Sunday, April 27, 2014

Heaven is for real


Technical assessment:  3
Moral assessment:  4
CINEMA rating:  VA
MTRCB rating:  G
                                               
DIRECTOR:  Randall Wallace  LEAD CAST:  Greg Kinnear, Kelly Reilly, Connor Corum, Lane Styles, Margo Martindale, Thomas Haden Church,  SCREENWRITER:  Chris Parker (adaptation from the book Heaven is for Real)  PRODUCER:  Joe Roth, T.D. Jakes  MUSICAL DIRECTOR:  Nick Glennie-Smith  CINEMATOGRAPHER:  Dean Semier  GENRE:  Drama  DISTRIBUTOR:  Sony Pictures Entertainment  LOCATION:  United States  RUNNING TIME:  100 minutes
            In Imperial Nebraska, bills never seem to end for Todd and Sonja Burpo (Greg Kinnear and Kely Reilly), parents of 10-year-old Cassie (Lane Styles) and four-year-old Colton (Connor Corum).  Todd is a well-liked pastor at the Crossroads Wesleyan Church but his main source of income is his work as an electrical repairman; Sonja is a full-time housewife and choirmaster.  They’re deep in debts and when Todd gets hospitalized for a broken leg and kidney stones, the situation seems to swallow them like quicksand.  As if it weren’t bad enough, their son suffers a ruptured appendix, calling for surgery and causing more hospital bills.  Life seems to turn for the worst when Colton, recovering against the odds, starts telling his parents stories of going to heaven, seeing Jesus and angels singing to him while he was under surgery, meeting long-dead relatives he never met.  The stories attract the press, disturbing some parishioners who feel that their church is turning into a circus.  The financial and emotional burden adversely affects Todd’s preaching, further upsetting the community’s skeptics who move to have him replaced as its pastor.
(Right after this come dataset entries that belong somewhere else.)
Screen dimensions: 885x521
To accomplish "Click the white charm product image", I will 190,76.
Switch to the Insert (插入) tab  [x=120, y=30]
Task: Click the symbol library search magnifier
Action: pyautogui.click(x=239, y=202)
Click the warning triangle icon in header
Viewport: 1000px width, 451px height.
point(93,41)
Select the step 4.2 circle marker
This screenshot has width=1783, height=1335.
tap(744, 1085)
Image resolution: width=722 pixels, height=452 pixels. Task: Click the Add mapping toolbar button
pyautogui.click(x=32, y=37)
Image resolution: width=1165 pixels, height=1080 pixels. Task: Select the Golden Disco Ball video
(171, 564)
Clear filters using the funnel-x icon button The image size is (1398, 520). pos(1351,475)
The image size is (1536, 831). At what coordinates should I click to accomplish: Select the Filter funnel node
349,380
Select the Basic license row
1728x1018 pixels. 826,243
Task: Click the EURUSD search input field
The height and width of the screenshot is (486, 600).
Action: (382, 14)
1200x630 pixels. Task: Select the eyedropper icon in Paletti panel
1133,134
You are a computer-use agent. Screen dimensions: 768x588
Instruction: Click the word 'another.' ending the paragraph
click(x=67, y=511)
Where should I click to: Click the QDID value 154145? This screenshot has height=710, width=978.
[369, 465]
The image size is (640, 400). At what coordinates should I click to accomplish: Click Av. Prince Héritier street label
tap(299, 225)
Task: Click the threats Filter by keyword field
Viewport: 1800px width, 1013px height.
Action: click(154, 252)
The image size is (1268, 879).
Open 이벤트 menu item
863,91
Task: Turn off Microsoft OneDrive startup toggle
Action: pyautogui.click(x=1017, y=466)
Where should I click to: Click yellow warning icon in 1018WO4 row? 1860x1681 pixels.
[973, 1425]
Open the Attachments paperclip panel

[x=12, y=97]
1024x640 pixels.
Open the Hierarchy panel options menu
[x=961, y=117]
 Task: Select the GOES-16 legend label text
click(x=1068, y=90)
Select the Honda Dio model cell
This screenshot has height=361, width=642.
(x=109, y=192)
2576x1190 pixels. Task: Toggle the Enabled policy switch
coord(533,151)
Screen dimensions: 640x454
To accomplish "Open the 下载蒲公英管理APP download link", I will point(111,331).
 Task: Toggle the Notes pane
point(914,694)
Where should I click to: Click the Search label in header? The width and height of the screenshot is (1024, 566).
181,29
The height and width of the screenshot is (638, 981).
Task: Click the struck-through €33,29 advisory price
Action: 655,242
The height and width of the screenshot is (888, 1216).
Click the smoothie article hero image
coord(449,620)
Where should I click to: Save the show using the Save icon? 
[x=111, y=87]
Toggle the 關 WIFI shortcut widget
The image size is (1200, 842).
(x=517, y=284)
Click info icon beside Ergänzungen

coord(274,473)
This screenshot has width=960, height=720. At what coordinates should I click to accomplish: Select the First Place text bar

            In this fact-based drama adapted from New York Times bestseller “Heaven is for Real”, heaven unfolds through the eyes of a child, which the CGI aptly supports: heaven is a place of light and beauty among the clouds but is located somewhere beyond the sacristy; angels are ethereal winged beings of light with such delightful laughter; Jesus sports a beard, bushy eyebrows, and “greenish blue eyes”.  Also, Colton says nobody wears eyeglasses in heaven, and “everybody’s young there”.  Semler’s cinematography happily brings out the charm of the Midwestern farm country, and blended with the sensible CGI makes for a realistic setting for the theme.  Minus some melodramatic moments that could be taken as the natural outcome of the characters’ incredulity, the movie is well-acted, effectively bringing out the crisscrossing viewpoints surrounding the question of near death experience.  A big factor contributing to the accessibility of Heaven is for real is its casting—had it used big name stars it would have been a flop.  It’s the ordinary-people quality of the actors that works for the credibility of the story.  Colton’s actor, the adorable 6-year-old Corum, is born for the role.
            The mature handling of a sensitive issue—the existence of an afterlife—makes Heaven is for real an effective tool of faith-examination without off-putting preachiness.  It considers heaven but also focuses on relationships on earth: father-son bonding, strong sibling ties, a tenacious marriage that won’t be shattered by crisis.  The little boy asks his father “They don’t believe me, do they?” but goes on guilelessly telling his stories.  He is right, almost everybody tends to dismiss his experience as little boy’s tales, including his mother who, at breaking point over Todd’s obsession with their son’s experience, yells at her husband that everything the boy says is nothing but “an echo” of the environment he grew up in.  But again heaven asserts itself when Colton softly tells his mom that (in heaven) “I saw my sister who died in your tummy without a name”.   “How could he have known that?”, a bewildered Sonja asks Todd.  Heaven is for real is a movie that crosses denominational boundaries because the desire for an afterlife is almost universal, touching people of all cultures or civilizations.  It is a hope-giving statement that echoes the bible’s Psalm 8 “Out of the mouth of babes and infants You have drawn a defense against Your foes, to silence enemy and avenger.”